_What is expected_: Output only the lines that run from the line holding "Instruction: Enable Gedwongen" to the end of the data below, including both ends, without any pictures.
---------- Data section ----------
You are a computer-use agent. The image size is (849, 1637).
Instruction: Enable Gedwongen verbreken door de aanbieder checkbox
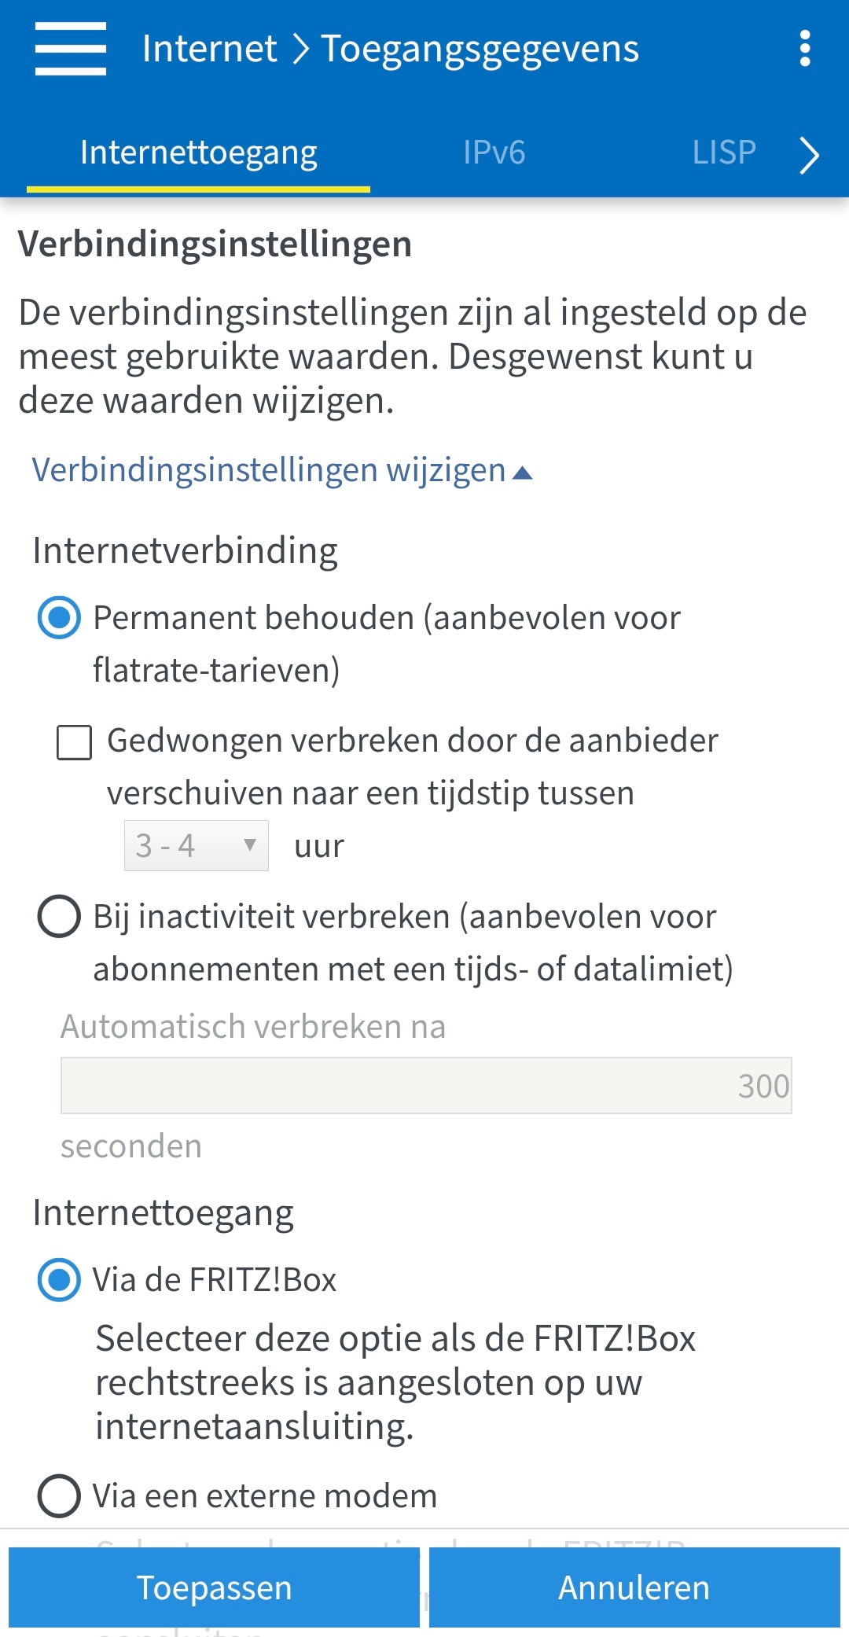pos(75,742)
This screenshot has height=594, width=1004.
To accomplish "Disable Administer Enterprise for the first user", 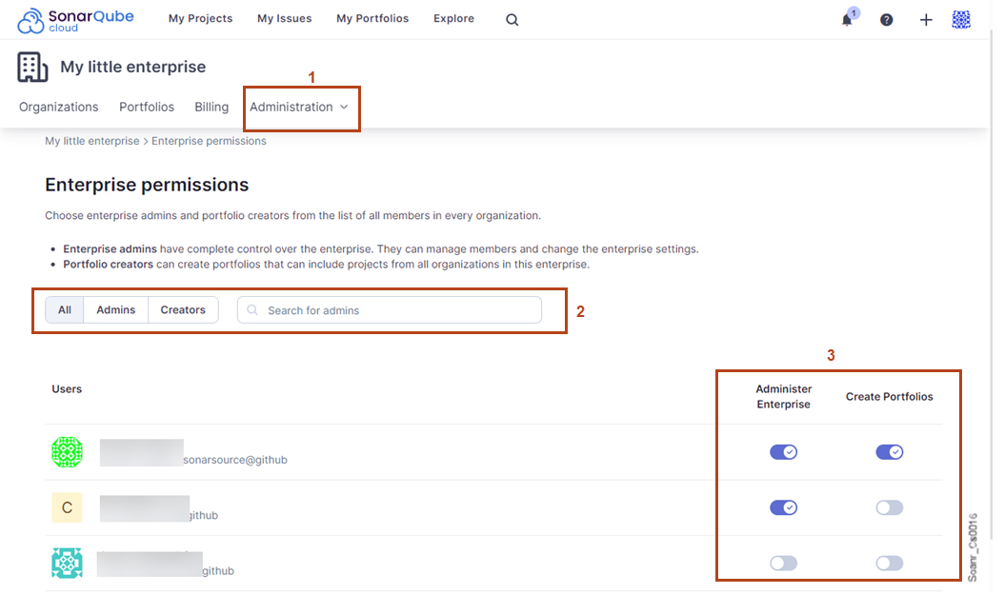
----------
_Answer to the exercise_:
Instruction: Enable Gedwongen verbreken door de aanbieder checkbox
pos(75,742)
This screenshot has height=594, width=1004.
To accomplish "Disable Administer Enterprise for the first user", 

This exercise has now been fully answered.